At what pH, given half cell MnO$$_4^-$$(0.1M) | Mn$$^{2+}$$(0.001 M) will have electrode potential of 1.282 V? (Nearest Integer)
Given E$$^0_{MnO_4^-/Mn^{2+}}$$ = 1.54 V, $$\frac{2.303RT}{F}$$ = 0.059 V

We have $$MnO_4^-(0.1M) | Mn^{2+}(0.001M)$$, electrode potential = 1.282 V, $$E^0 = 1.54$$ V, and $$\frac{2.303RT}{F} = 0.059$$ V.

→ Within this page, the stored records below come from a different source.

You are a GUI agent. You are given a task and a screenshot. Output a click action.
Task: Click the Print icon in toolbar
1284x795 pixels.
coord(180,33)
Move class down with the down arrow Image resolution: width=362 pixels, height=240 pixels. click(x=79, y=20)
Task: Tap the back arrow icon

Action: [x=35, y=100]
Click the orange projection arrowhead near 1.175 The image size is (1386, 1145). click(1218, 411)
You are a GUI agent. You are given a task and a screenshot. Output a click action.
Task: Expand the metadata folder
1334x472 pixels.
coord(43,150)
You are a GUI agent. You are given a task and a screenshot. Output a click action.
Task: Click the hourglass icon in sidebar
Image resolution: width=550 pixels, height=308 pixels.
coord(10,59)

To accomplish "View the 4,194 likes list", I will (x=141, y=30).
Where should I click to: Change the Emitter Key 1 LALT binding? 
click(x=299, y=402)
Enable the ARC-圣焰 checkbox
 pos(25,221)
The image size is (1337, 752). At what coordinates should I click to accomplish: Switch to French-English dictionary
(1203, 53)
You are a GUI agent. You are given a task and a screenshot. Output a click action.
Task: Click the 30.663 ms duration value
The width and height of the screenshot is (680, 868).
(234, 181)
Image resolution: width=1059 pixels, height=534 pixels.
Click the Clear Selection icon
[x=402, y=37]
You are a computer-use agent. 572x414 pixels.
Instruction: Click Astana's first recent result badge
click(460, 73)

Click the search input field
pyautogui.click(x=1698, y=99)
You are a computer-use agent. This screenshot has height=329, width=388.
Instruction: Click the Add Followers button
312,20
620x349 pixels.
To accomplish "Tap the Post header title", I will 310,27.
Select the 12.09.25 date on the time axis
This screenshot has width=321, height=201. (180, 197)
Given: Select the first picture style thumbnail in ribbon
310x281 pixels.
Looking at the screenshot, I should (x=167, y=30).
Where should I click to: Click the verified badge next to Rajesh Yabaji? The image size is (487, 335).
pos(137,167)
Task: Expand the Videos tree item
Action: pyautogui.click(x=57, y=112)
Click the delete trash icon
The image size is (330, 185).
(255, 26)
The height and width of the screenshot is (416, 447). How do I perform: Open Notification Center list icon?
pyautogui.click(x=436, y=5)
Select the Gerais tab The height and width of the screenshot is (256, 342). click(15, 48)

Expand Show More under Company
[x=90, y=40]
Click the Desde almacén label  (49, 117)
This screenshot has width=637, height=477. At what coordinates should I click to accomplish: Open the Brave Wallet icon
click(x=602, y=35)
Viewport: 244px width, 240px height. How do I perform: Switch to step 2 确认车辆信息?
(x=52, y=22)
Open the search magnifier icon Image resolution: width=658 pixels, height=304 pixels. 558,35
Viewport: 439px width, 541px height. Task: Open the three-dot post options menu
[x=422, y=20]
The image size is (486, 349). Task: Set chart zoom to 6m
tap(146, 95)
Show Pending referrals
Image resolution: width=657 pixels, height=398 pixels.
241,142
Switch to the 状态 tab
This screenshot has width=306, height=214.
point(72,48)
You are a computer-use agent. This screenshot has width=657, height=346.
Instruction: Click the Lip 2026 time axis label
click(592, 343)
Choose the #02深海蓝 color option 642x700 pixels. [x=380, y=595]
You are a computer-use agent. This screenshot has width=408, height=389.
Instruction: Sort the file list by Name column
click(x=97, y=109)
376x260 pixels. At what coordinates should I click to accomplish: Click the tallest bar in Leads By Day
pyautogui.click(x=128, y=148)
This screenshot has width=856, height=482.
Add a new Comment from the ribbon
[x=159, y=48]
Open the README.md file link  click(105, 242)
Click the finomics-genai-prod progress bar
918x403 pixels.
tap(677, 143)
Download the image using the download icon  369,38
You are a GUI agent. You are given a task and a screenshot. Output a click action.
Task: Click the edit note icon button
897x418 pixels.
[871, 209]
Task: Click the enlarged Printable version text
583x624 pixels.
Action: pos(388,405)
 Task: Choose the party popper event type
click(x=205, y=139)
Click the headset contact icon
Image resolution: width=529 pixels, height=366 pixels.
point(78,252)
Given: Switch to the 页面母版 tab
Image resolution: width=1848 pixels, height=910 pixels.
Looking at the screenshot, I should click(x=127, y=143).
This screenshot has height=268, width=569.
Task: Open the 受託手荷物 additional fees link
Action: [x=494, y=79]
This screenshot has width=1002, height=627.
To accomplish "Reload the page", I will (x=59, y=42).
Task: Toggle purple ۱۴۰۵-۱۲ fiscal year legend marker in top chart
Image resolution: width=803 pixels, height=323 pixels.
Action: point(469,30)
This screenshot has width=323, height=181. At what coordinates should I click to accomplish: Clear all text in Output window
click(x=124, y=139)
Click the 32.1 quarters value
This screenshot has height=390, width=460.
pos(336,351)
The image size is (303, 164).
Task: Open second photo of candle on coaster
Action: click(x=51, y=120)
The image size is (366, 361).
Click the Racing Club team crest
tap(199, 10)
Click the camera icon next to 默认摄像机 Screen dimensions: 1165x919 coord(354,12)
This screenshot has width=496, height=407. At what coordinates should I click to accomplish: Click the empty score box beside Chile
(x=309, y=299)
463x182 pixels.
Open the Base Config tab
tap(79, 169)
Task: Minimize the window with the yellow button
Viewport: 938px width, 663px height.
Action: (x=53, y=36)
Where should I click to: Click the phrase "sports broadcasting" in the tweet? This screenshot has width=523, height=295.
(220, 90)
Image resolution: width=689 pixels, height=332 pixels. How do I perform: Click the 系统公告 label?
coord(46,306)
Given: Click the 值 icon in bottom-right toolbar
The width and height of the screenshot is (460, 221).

The half-cell reaction is:

$$MnO_4^- + 8H^+ + 5e^- \rightarrow Mn^{2+} + 4H_2O$$

Using the Nernst equation with $$n = 5$$:

$$E = E^0 - \frac{0.059}{n}\log\frac{[Mn^{2+}]}{[MnO_4^-][H^+]^8}$$

Substituting the values:

$$1.282 = 1.54 - \frac{0.059}{5}\log\frac{0.001}{0.1 \times [H^+]^8}$$

$$-0.258 = -0.0118\left(-2 + 8\,\text{pH}\right)$$

$$\frac{0.258}{0.0118} = -2 + 8\,\text{pH}$$

$$21.864 = -2 + 8\,\text{pH}$$

$$8\,\text{pH} = 23.864$$

$$\text{pH} = 2.98 \approx 3$$

Hence, the pH is approximately $$3$$.